___ MATERIAL FOR THIS TASK ___

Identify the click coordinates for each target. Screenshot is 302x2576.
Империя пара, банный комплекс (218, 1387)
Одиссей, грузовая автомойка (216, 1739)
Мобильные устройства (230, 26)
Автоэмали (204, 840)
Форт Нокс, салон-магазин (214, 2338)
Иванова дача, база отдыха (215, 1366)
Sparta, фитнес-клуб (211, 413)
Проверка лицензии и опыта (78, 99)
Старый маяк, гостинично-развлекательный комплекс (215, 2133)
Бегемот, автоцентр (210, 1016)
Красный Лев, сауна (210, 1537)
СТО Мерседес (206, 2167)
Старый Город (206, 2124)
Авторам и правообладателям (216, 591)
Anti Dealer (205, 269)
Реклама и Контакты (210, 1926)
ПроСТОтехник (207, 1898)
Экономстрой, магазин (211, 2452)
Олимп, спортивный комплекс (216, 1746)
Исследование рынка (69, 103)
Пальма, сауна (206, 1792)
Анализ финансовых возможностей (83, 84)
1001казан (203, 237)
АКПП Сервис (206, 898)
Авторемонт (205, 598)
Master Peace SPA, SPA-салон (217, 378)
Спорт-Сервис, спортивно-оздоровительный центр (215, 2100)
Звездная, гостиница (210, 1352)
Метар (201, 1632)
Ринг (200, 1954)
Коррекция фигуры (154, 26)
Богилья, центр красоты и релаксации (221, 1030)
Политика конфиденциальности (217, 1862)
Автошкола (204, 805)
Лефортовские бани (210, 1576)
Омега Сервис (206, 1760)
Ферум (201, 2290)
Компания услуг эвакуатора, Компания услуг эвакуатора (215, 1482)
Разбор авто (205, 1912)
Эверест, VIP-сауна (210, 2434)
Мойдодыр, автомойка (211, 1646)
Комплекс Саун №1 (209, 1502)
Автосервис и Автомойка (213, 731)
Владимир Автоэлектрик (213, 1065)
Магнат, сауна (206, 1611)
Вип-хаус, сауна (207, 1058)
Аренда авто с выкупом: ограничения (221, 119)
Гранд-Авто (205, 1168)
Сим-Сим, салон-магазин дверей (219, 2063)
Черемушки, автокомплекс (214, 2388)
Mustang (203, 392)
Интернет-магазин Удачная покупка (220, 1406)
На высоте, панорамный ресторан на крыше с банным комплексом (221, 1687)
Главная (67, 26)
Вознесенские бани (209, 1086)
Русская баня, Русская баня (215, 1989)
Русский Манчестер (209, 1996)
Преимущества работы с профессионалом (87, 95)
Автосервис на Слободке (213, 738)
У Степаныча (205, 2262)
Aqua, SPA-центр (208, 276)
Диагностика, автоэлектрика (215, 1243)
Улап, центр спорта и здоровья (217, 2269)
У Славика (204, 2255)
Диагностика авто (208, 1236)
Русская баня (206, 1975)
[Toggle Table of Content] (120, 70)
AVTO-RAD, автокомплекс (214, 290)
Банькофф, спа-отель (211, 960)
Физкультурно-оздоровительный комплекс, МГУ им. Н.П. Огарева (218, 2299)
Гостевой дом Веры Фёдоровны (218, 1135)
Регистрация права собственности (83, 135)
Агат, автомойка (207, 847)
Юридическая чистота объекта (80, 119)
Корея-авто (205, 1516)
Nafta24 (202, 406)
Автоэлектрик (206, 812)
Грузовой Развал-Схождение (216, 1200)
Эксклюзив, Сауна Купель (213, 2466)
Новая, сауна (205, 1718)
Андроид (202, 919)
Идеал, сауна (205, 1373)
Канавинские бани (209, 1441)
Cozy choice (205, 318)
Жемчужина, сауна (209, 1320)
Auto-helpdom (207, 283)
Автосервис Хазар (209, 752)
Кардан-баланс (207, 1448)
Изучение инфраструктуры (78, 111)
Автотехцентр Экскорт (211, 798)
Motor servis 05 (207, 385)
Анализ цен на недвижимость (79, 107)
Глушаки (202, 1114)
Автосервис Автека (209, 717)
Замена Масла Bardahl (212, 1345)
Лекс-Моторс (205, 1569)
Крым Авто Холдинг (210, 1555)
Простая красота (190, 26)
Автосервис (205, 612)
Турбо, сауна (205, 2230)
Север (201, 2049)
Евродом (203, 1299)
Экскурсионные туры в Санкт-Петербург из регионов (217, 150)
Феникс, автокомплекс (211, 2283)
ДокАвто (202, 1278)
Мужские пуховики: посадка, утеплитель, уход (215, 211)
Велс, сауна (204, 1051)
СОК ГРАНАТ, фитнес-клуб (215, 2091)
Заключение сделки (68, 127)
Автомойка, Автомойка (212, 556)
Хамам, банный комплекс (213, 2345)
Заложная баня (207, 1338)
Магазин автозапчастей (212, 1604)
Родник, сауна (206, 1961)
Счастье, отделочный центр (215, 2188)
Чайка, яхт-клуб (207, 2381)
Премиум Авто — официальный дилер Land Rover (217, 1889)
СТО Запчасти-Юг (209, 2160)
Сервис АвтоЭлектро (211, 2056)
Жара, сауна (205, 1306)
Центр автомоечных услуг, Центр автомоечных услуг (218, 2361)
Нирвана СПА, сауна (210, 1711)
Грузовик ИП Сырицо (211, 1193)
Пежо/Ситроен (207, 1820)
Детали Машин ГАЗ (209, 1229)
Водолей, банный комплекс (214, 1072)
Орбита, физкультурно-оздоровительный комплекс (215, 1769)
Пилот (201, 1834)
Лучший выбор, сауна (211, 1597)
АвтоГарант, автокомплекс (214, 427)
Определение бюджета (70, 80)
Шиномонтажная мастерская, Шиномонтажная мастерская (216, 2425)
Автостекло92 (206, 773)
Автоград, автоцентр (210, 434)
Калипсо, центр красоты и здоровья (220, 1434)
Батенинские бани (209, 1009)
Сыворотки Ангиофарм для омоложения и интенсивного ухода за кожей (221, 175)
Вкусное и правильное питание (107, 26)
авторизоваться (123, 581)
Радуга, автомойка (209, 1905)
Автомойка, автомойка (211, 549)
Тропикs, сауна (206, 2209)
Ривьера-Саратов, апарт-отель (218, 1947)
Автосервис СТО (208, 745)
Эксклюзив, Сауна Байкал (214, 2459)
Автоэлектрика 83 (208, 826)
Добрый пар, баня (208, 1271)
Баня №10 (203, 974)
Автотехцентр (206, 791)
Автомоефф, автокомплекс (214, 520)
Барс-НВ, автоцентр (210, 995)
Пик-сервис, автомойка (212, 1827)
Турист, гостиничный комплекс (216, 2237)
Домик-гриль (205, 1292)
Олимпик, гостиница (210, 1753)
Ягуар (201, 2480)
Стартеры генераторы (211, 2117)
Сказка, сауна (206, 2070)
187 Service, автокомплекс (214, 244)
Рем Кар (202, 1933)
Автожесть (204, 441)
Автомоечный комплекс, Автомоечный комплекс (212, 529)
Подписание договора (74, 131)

___

WHAT YOU WILL DO: Wherever the string "клуб" occurs in the data, copy the line that holds it.

THE ANSWER:
Sparta, фитнес-клуб (211, 413)
СОК ГРАНАТ, фитнес-клуб (215, 2091)
Чайка, яхт-клуб (207, 2381)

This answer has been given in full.